Provided text:
--*--

Evaluation of men with suspected urethral stricture disease may begin with a cystoscopy which involves placement of flexible small camera in the urethra to identify that a stricture is present. Virtually, all patients will then require a retrograde urethrogram which is an x-ray that is performed in the hospital which Dr. Mistry is present for and performs himself. This test will involve the injection of dye in the urethra to identify the location as well as the length of the stricture and to make sure that only one stricture is present as many times patients will have multiple strictures.
Treatment and Follow-up
Strictures that are less than 2 cm in length and have never been treated before oftentimes can be initially treated with dilation where the stricture is stretched open or incision where the stricture is incised. Both these procedure are done through the penis and sometimes through the use of a cystoscope to help in visualization. A balloon catheter can be used to widen the stricture and this is preferable to other forms of dilation that uses progressively larger catheters to make the stricture larger as it is felt to cause less damage. A knife can also be used through the cystoscope to incise a stricture but generally this technique is used only one time and oftentimes patients will need to dilate the stricture themselves postoperatively for a number of months.
In very rare instances, a stent can be placed in the urethra to open up the stricture. Although this procedure is fairly easily and well tolerated by the patient, it is not a very good long-term solution, and is used best in patients who would not be able to tolerate more extensive surgery.

--*--

Required work:
a: According to the urethral stricture text, which two features of a stricture does the dye injection in a retrograde urethrogram help identify?
b: In the urethral stricture text, write out everything from "Evaluation of men" down to "have multiple strictures." again, swapping "dye" for "contrast".
c: Supply the next part of the text on urethral stricture evaluation and treatment, picking up after its final sentence.
This material comes from a separate source.

Saved data entries:
--*--

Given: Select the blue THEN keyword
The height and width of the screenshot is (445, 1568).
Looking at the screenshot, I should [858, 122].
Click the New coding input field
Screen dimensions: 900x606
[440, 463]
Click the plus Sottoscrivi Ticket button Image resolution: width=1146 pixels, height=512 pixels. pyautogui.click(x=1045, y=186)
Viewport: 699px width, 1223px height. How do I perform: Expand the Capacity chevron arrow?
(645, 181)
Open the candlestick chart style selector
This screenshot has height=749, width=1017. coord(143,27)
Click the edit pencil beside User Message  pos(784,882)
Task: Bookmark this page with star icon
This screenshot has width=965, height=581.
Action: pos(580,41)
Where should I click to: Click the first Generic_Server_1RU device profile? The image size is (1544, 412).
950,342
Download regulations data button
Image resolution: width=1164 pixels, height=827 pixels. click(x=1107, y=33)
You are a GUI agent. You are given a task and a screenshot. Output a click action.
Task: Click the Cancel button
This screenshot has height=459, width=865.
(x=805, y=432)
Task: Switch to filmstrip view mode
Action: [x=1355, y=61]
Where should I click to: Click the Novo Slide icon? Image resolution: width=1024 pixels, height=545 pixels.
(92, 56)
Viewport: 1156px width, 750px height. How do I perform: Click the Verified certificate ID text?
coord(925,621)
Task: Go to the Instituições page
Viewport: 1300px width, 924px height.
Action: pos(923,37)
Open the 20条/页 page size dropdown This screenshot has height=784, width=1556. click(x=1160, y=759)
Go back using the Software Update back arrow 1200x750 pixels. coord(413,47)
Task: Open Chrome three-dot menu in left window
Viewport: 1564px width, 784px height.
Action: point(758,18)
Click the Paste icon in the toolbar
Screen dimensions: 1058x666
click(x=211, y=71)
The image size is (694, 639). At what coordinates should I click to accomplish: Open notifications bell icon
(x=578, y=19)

--*--

Per-task answers:
a: Its location and its length.

b:
Evaluation of men with suspected urethral stricture disease may begin with a cystoscopy which involves placement of flexible small camera in the urethra to identify that a stricture is present. Virtually, all patients will then require a retrograde urethrogram which is an x-ray that is performed in the hospital which Dr. Mistry is present for and performs himself. This test will involve the injection of contrast in the urethra to identify the location as well as the length of the stricture and to make sure that only one stricture is present as many times patients will have multiple strictures.

c:
After a procedure to widen the stricture or to cut the stricture has failed or if the stricture is longer than 2 cm or is located in a location not amenable to one of the prior procedures, often an open urethroplasty is recommended. This type of procedure often involves an incision where the disease segment of the urethra is either removed or enlarged with tissue from another location to allow for a wide open channel for urination. This procedure is recommended after other less invasive types of procedures have failed or when the segment of stricture is longer than 2 cm. Also strictures of the prostatic urethra especially when due to pelvic trauma are often best treated with an open urethroplasty. In most cases the urethroplasty can be performed without the use of tissue from other parts of the body, especially those that are shorter and located in the penile urethra. In some cases whether the stricture is longer or those located in the bulbar urethra, tissue may be harvested either from the inner side of the cheek called a buccal mucosal graft or from other parts of the genital area to allow for reconstruction of the urethra without shortening of the penis.
These procedures require specialized training and often will require a stay in the hospital up to two or three days. This stay in the hospital is for assurance of healing of the graft and the pain control.
After urethroplasty is performed, a repeat imaging can be required but mainly patients are monitored by measuring the urine flow rate and making sure that they are not retaining any urine.
The management of the urethral strictures from the initial diagnosis is crucial to avoiding unnecessary procedures and leading to a long-term successful outcome. Patients managed improperly or after surgery fails can be debilitated with abnormal looking urethras and having to void in unnatural ways.